Universal Memcomputing Machines
This proposes a paradigm shift from von Neumann architectures toward brain-like computing, potentially enabling efficient solutions to hard computational problems, though it is a theoretical advance without practical realization.
The authors introduced universal memcomputing machines (UMMs), a brain-inspired computing model that integrates processing and memory, and proved they are Turing-complete and can solve NP-complete problems like subset-sum in polynomial time with polynomial memory growth.

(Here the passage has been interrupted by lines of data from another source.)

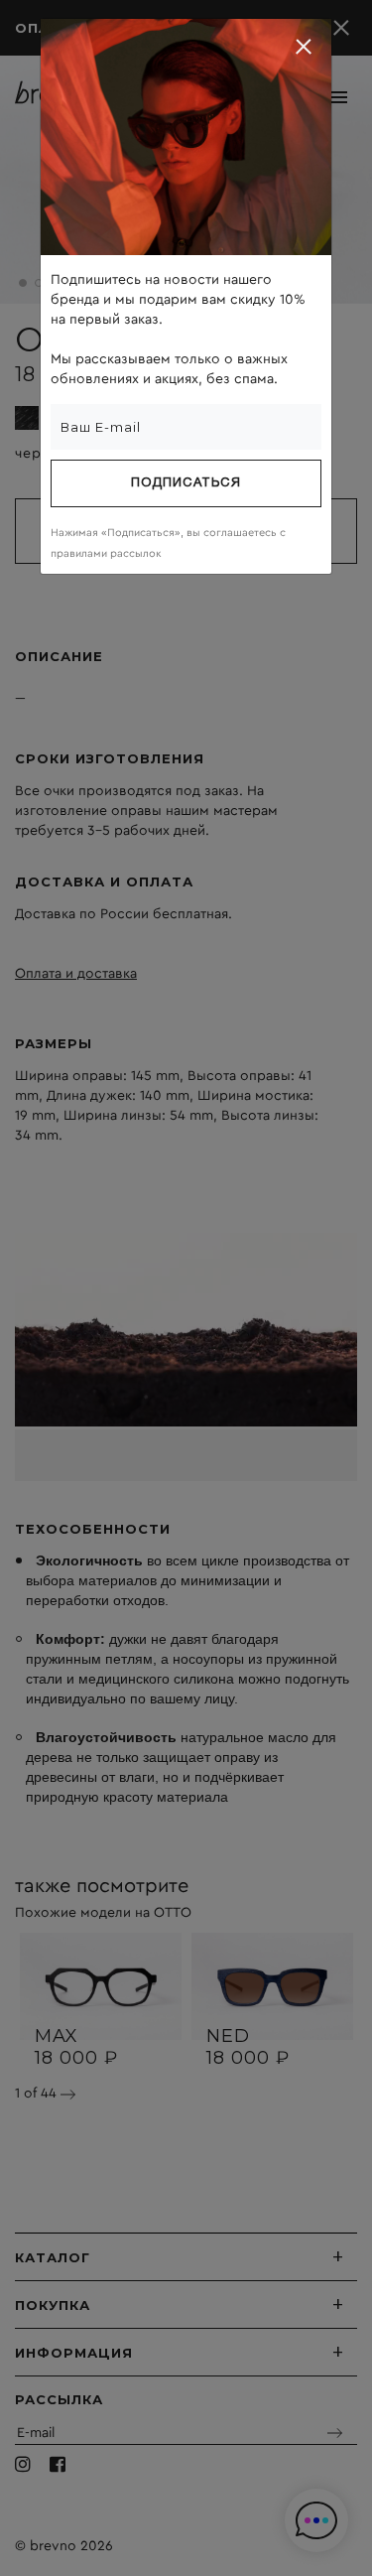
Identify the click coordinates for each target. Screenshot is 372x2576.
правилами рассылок (106, 553)
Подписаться (186, 483)
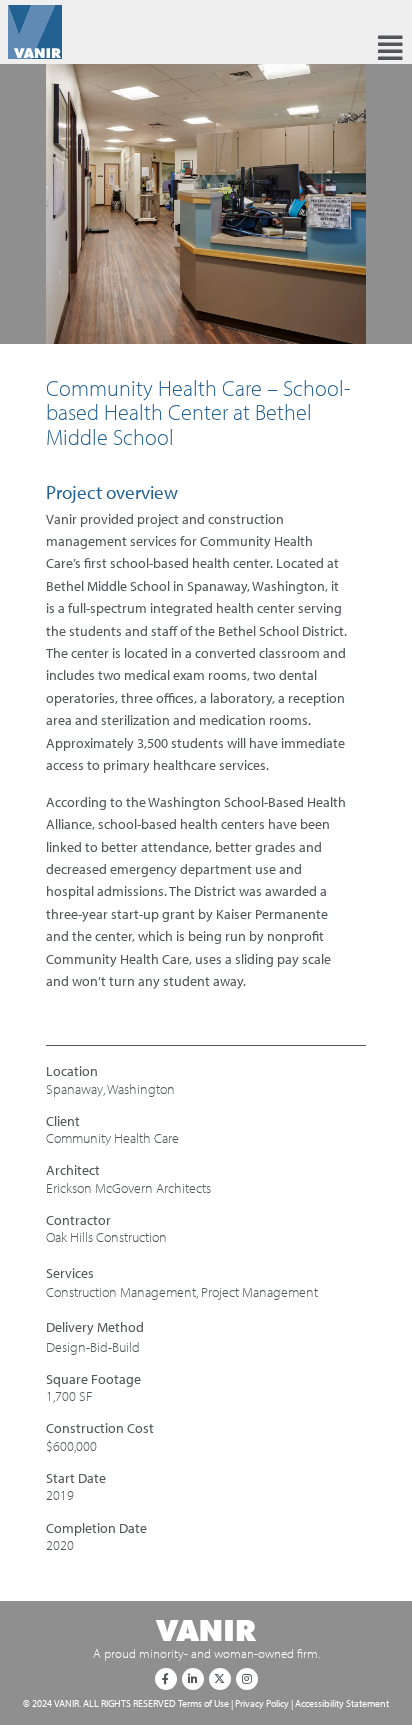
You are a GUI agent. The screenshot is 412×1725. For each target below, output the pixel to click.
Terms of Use (203, 1703)
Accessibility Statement (342, 1703)
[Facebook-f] (166, 1679)
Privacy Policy (262, 1703)
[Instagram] (247, 1679)
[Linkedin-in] (193, 1679)
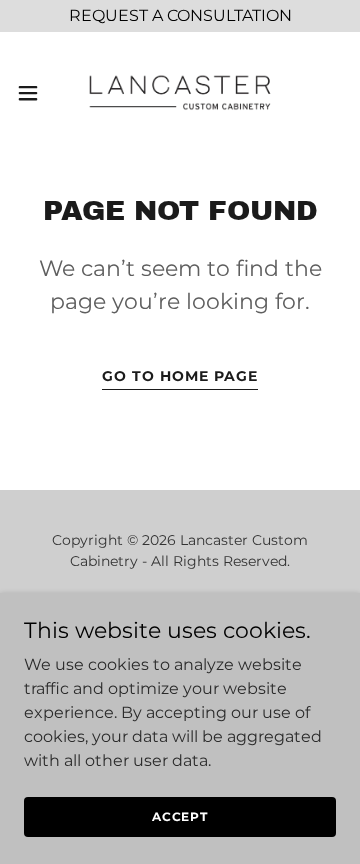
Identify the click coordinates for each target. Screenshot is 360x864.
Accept (180, 816)
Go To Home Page (180, 376)
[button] (34, 93)
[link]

We introduce the notion of universal memcomputing machines (UMMs): a class of brain-inspired general-purpose computing machines based on systems with memory, whereby processing and storing of information occur on the same physical location. We analytically prove that the memory properties of UMMs endow them with universal computing power - they are Turing-complete -, intrinsic parallelism, functional polymorphism, and information overhead, namely their collective states can support exponential data compression directly in memory. We also demonstrate that a UMM has the same computational power as a non-deterministic Turing machine, namely it can solve NP--complete problems in polynomial time. However, by virtue of its information overhead, a UMM needs only an amount of memory cells (memprocessors) that grows polynomially with the problem size. As an example we provide the polynomial-time solution of the subset-sum problem and a simple hardware implementation of the same. Even though these results do not prove the statement NP=P within the Turing paradigm, the practical realization of these UMMs would represent a paradigm shift from present von Neumann architectures bringing us closer to brain-like neural computation.